====== PROVIDED DATA ======
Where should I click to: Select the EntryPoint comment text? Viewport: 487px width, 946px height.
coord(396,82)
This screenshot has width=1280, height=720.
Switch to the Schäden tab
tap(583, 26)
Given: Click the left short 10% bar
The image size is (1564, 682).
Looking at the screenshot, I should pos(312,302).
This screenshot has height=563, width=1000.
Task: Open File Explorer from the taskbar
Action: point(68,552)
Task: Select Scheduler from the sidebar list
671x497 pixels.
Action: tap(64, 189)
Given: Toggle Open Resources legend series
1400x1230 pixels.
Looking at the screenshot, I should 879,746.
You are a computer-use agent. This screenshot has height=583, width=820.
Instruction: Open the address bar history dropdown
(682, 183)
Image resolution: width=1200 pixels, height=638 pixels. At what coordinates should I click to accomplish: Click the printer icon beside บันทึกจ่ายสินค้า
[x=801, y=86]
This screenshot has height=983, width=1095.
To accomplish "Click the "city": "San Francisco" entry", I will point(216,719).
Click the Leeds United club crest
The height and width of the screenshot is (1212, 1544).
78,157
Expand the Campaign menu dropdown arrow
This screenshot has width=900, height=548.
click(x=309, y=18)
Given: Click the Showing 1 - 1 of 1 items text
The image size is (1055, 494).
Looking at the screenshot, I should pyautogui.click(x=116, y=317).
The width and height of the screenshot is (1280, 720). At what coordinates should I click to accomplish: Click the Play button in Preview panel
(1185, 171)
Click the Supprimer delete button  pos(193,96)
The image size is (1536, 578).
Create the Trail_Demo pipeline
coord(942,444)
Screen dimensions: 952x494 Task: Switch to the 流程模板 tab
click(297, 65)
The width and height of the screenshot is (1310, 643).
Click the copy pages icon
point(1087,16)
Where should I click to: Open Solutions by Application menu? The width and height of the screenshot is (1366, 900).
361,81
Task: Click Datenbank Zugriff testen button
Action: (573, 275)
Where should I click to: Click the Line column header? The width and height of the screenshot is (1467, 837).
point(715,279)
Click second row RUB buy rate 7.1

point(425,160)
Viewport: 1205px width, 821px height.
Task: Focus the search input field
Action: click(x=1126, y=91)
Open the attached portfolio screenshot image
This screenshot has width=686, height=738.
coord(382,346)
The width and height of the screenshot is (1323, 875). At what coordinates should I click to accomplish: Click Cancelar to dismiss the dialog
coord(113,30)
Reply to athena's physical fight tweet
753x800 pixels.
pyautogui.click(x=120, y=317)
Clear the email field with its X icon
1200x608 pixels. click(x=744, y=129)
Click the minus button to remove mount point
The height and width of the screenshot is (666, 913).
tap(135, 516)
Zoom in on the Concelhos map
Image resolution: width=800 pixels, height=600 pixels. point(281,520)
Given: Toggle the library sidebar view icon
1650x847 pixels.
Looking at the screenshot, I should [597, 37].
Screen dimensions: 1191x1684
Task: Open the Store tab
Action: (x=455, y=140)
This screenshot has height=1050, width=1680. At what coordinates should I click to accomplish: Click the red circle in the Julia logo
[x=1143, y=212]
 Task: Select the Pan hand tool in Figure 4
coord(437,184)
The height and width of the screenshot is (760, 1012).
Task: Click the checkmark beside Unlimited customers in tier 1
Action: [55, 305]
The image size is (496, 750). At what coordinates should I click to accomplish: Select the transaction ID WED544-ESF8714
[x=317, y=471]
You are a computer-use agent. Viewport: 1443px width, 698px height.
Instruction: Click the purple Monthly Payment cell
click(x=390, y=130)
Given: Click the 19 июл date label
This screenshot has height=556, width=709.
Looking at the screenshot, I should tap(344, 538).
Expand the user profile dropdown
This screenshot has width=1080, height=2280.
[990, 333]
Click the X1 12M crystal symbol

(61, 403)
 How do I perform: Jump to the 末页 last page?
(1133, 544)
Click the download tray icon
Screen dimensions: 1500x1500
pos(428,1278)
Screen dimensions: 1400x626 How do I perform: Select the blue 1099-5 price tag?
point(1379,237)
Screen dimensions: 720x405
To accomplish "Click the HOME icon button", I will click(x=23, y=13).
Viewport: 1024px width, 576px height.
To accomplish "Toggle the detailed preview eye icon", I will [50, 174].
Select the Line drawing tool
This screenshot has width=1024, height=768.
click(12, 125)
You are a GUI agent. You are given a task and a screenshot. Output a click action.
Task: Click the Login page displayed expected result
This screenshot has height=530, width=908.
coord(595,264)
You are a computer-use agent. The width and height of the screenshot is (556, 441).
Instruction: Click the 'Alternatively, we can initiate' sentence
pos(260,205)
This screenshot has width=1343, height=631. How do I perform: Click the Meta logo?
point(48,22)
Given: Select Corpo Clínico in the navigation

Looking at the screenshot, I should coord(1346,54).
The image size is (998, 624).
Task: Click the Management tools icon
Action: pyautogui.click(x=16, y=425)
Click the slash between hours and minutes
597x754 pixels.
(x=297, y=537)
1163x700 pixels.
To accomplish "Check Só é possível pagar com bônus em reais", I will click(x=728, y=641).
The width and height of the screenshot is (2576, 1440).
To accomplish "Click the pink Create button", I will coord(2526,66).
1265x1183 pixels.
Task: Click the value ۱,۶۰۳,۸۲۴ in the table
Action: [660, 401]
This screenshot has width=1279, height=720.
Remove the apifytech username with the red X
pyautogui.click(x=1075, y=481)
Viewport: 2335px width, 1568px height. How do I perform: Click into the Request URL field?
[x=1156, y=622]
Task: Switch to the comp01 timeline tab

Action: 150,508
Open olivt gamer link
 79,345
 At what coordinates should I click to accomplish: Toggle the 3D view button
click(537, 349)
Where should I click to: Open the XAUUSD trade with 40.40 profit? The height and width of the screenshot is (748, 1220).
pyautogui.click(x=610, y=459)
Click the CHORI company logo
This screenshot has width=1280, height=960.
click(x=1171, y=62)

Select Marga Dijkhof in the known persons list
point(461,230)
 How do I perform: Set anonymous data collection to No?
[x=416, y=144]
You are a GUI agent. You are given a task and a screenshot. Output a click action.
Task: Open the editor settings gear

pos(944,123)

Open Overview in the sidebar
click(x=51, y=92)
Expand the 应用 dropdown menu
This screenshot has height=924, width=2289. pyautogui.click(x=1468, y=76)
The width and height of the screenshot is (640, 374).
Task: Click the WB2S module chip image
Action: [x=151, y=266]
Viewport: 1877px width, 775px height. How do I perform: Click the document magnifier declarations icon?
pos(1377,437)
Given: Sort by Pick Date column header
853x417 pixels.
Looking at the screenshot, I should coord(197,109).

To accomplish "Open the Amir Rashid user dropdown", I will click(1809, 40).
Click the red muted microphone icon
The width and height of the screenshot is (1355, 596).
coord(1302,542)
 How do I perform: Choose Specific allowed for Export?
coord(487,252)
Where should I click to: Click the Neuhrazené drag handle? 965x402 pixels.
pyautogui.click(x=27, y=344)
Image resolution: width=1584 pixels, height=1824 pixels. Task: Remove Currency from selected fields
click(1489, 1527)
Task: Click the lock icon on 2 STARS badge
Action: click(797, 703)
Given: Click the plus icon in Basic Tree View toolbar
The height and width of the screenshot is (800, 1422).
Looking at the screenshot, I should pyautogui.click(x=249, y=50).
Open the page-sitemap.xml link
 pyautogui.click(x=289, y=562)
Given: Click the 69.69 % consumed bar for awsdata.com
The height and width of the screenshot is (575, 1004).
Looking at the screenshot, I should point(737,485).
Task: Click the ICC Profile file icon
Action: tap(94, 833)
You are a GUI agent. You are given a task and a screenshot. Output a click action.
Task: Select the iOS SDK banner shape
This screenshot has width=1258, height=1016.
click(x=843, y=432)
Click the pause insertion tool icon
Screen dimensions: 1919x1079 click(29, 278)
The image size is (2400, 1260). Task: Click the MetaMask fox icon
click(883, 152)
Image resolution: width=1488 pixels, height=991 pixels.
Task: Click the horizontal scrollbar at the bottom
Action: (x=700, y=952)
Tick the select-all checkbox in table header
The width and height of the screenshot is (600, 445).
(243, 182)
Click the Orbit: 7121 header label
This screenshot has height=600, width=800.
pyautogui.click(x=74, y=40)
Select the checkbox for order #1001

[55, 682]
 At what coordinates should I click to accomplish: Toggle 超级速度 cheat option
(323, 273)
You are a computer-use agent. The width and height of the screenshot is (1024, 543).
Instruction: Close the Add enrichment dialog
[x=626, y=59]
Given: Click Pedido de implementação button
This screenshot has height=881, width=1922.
======
> **WHAT YOU HAVE TO DO**:
The answer is the line with "Click the Orbit: 7121 header label" plus every line after it to the last line of the entries above, copied exactly and with no other lines.

> **SOLUTION TO THIS EXERCISE**:
Click the Orbit: 7121 header label
This screenshot has height=600, width=800.
pyautogui.click(x=74, y=40)
Select the checkbox for order #1001

[55, 682]
 At what coordinates should I click to accomplish: Toggle 超级速度 cheat option
(323, 273)
You are a computer-use agent. The width and height of the screenshot is (1024, 543).
Instruction: Close the Add enrichment dialog
[x=626, y=59]
Given: Click Pedido de implementação button
This screenshot has height=881, width=1922.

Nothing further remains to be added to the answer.